A picture should never appear in your copy. Transcribe the listing exactly from its first line through the line with "Image resolution: width=750", both ends included.

**Exercise materials**.

+++

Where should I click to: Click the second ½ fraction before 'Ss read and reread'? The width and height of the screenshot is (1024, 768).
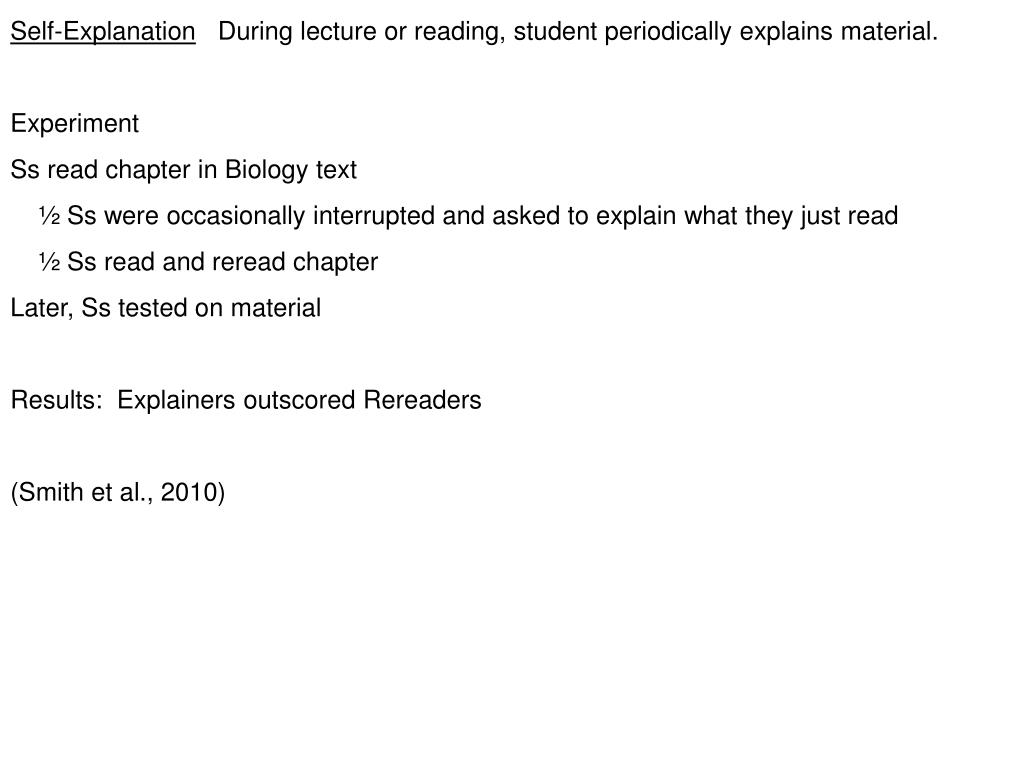pos(50,262)
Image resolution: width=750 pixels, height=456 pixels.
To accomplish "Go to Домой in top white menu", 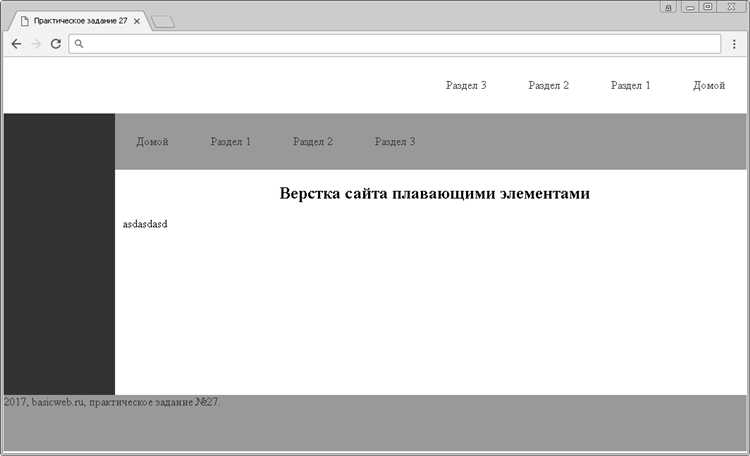I will click(x=708, y=86).
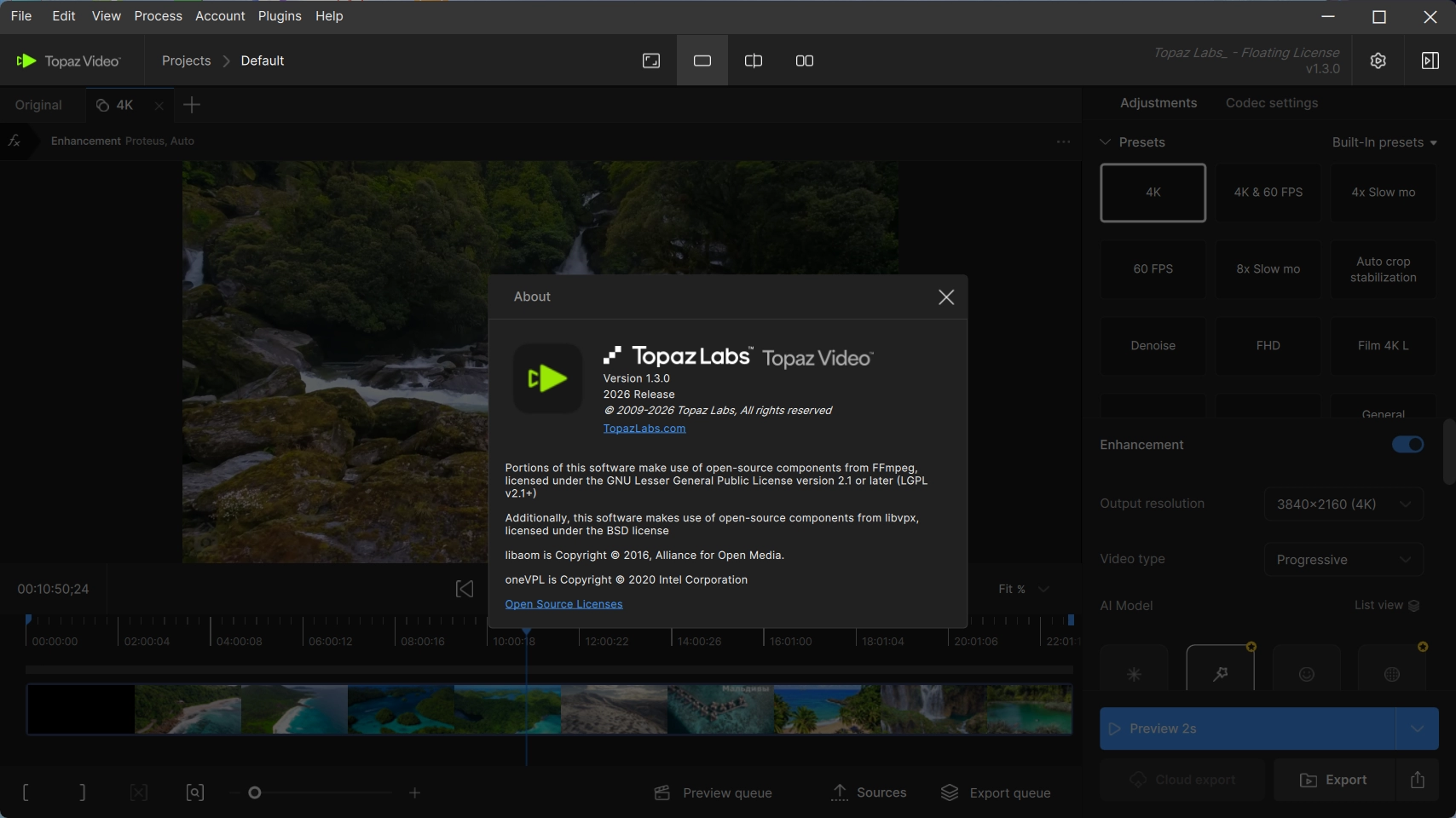This screenshot has width=1456, height=818.
Task: Open the Process menu
Action: point(158,16)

+++

**Solution for this task**.
Where should I click to: Click the second ½ fraction before 'Ss read and reread'? The width and height of the screenshot is (1024, 768).
pos(50,262)
Image resolution: width=750 pixels, height=456 pixels.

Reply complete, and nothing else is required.